What to do:
Filter the entries below down to the lines that hold "label".

——————

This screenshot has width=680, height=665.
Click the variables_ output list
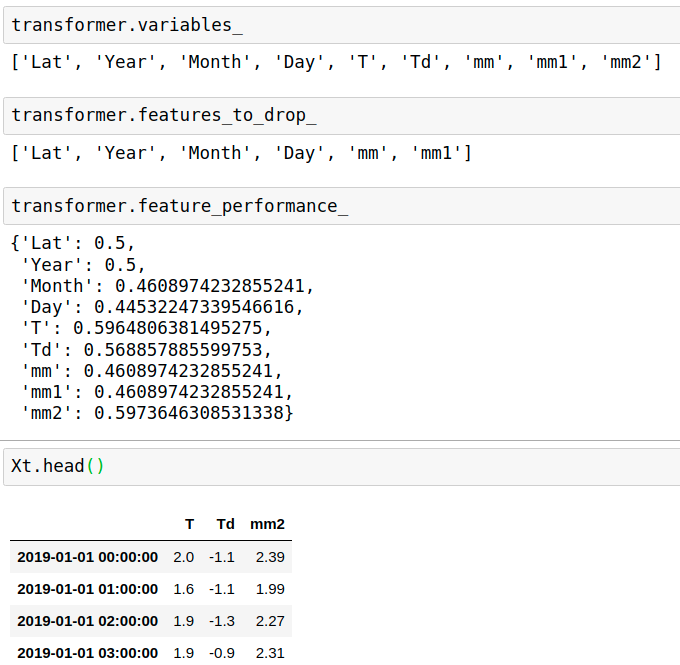[x=336, y=62]
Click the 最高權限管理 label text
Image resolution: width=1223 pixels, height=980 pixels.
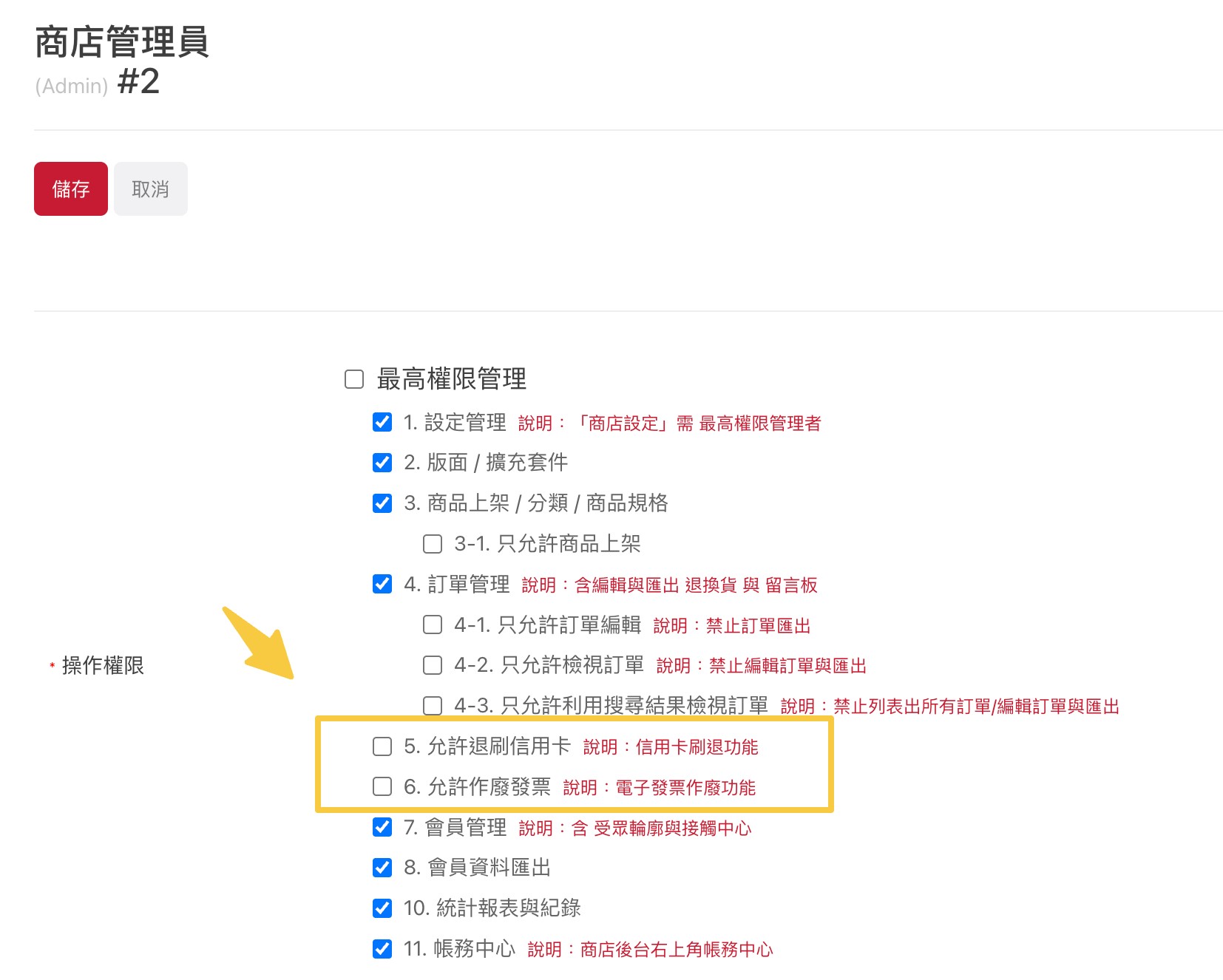[451, 379]
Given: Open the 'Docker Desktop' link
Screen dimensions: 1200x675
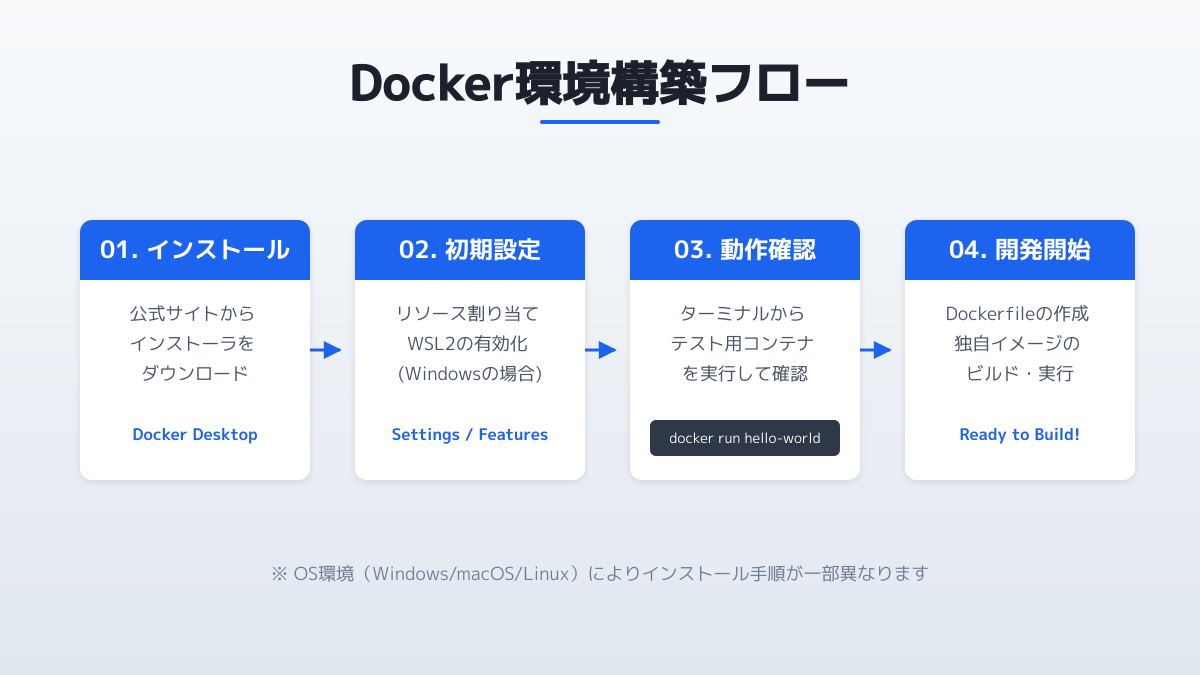Looking at the screenshot, I should click(195, 435).
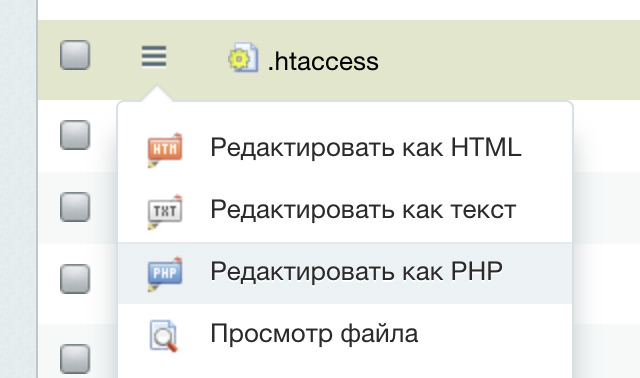Tick the checkbox in the third row under .htaccess

[x=75, y=279]
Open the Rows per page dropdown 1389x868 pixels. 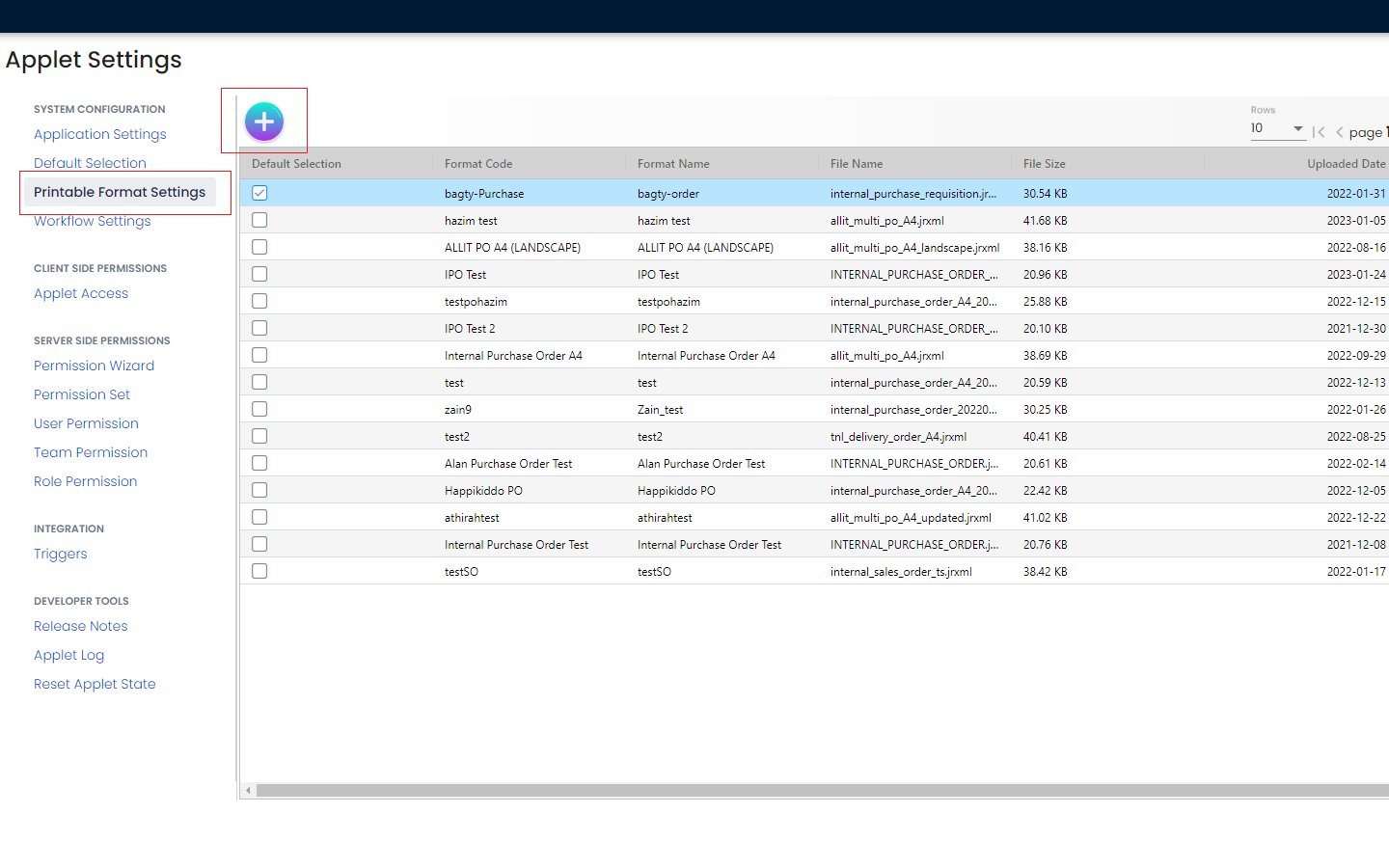pos(1277,128)
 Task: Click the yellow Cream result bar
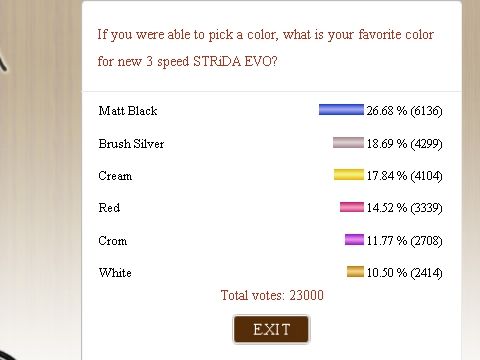point(349,175)
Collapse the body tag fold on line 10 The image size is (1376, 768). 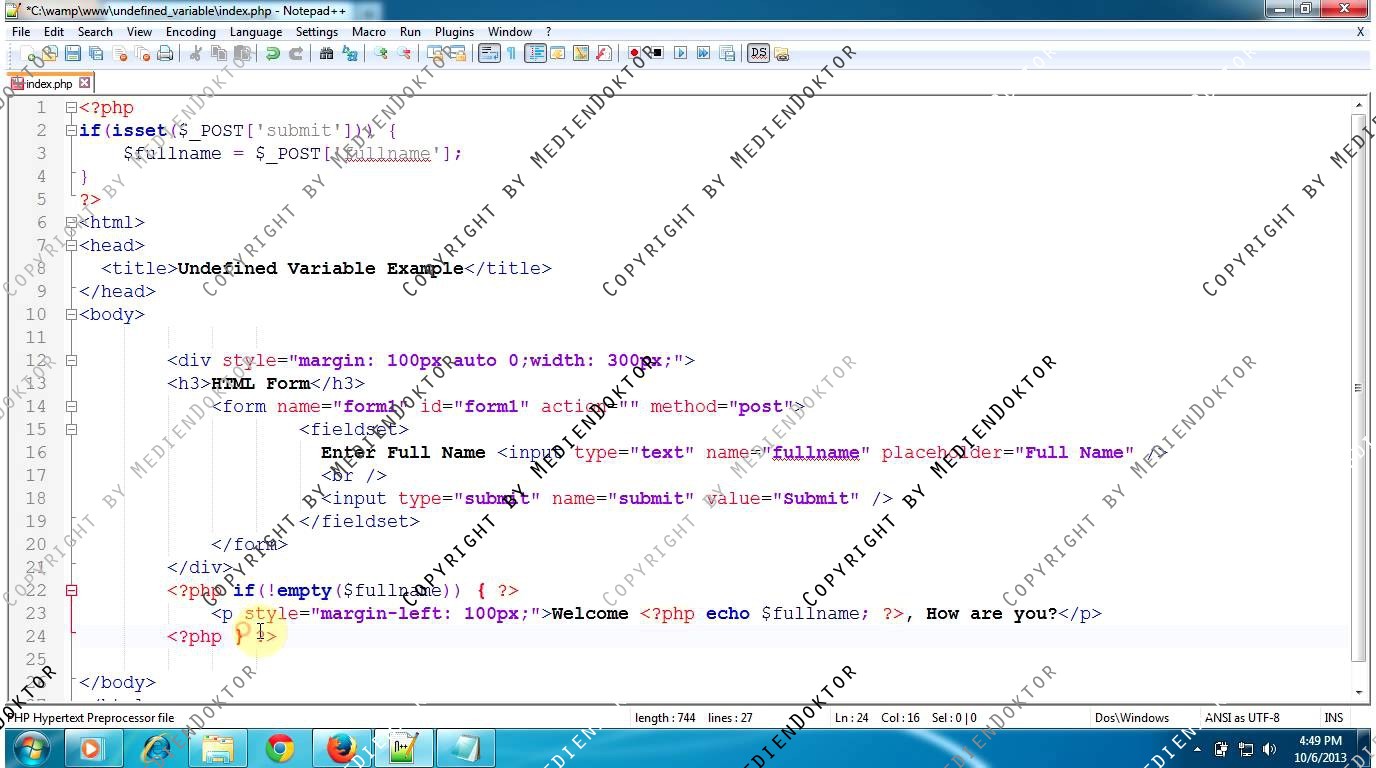click(x=71, y=314)
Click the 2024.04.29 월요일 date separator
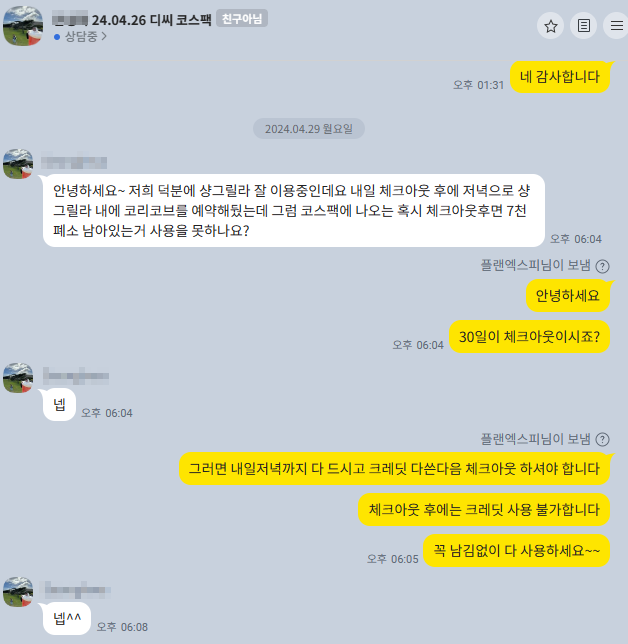Viewport: 628px width, 644px height. pos(309,129)
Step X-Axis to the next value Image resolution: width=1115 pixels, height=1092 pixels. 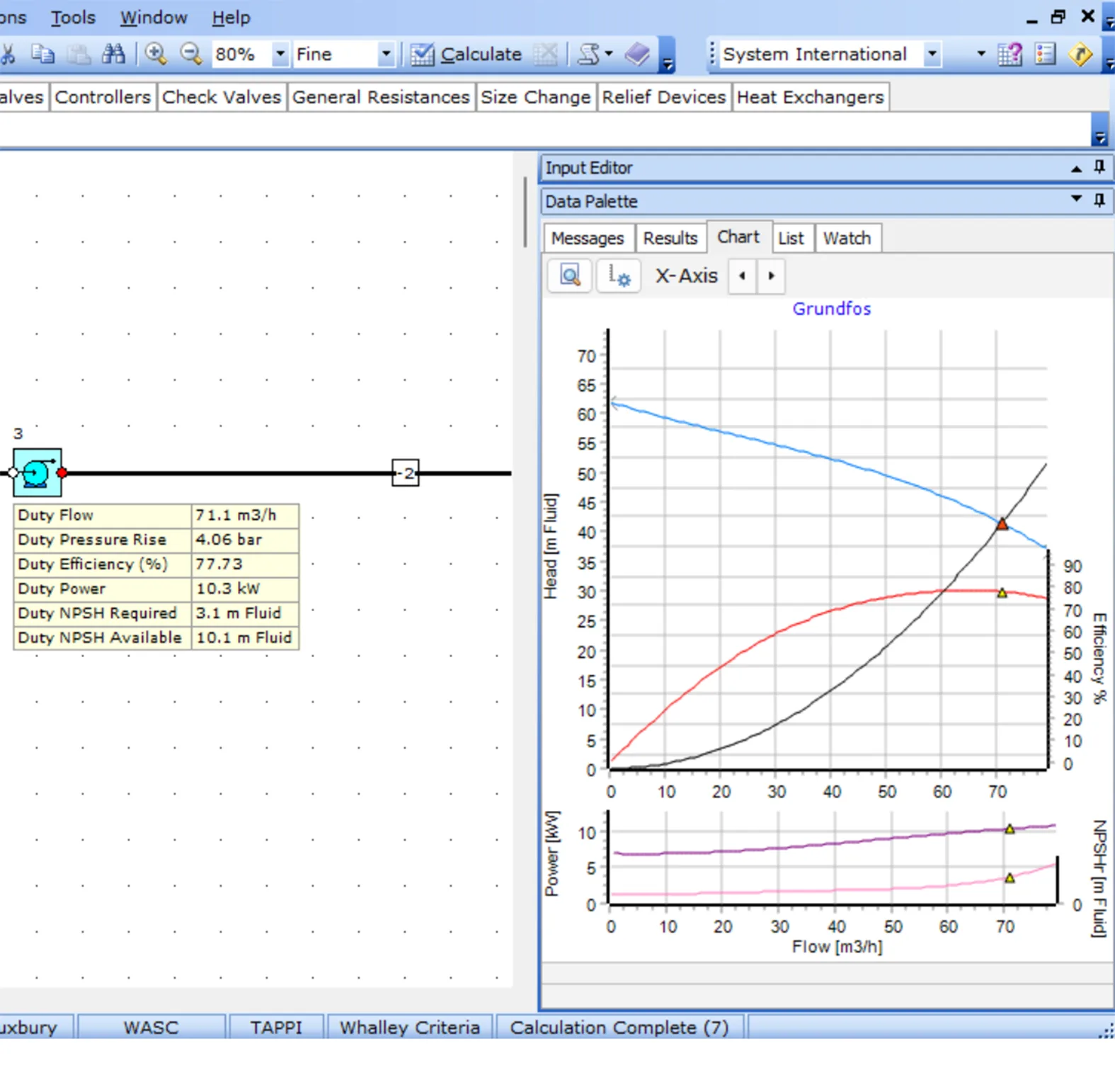click(x=772, y=275)
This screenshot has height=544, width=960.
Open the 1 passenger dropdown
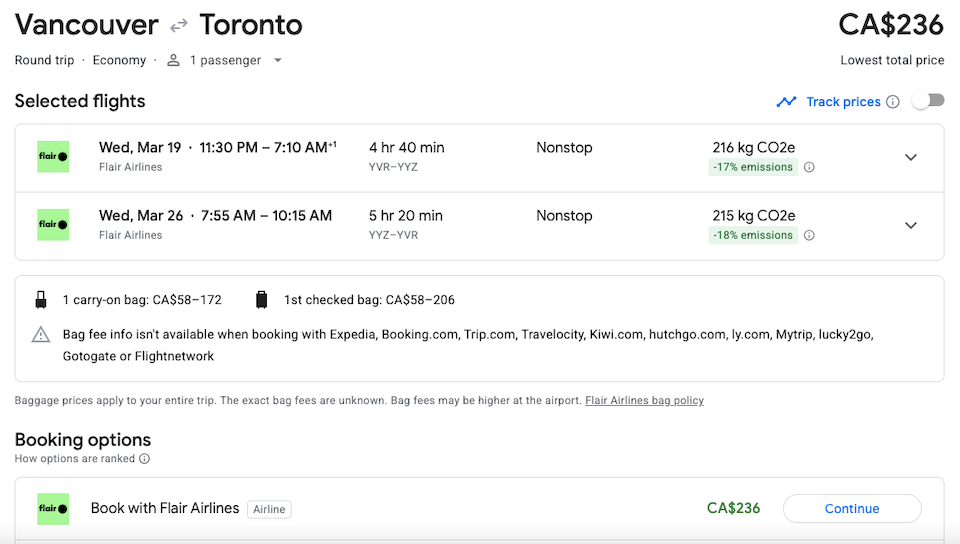click(225, 60)
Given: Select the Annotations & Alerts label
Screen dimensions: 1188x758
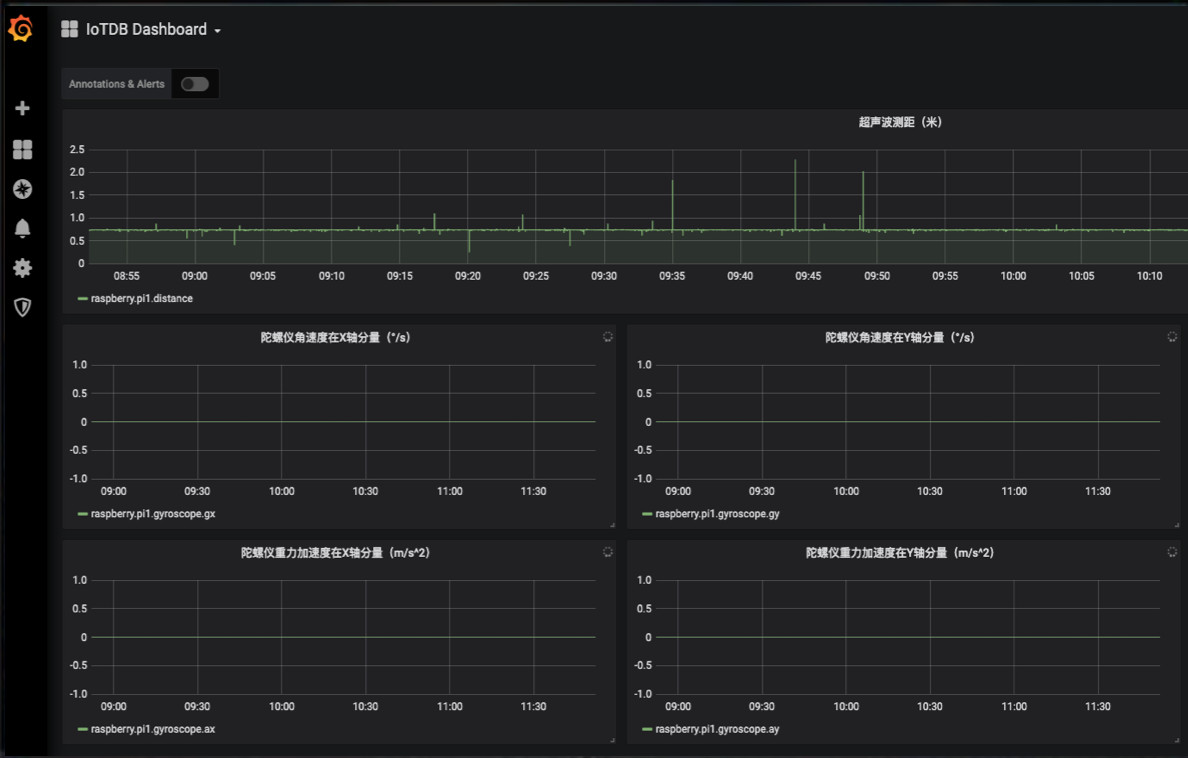Looking at the screenshot, I should (115, 83).
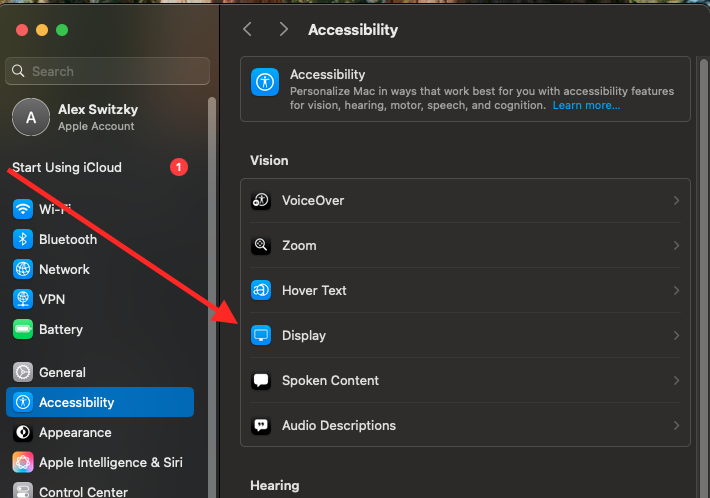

——————

Answer box:
Click the 最高權限管理 label text
Given: Select the Annotations & Alerts label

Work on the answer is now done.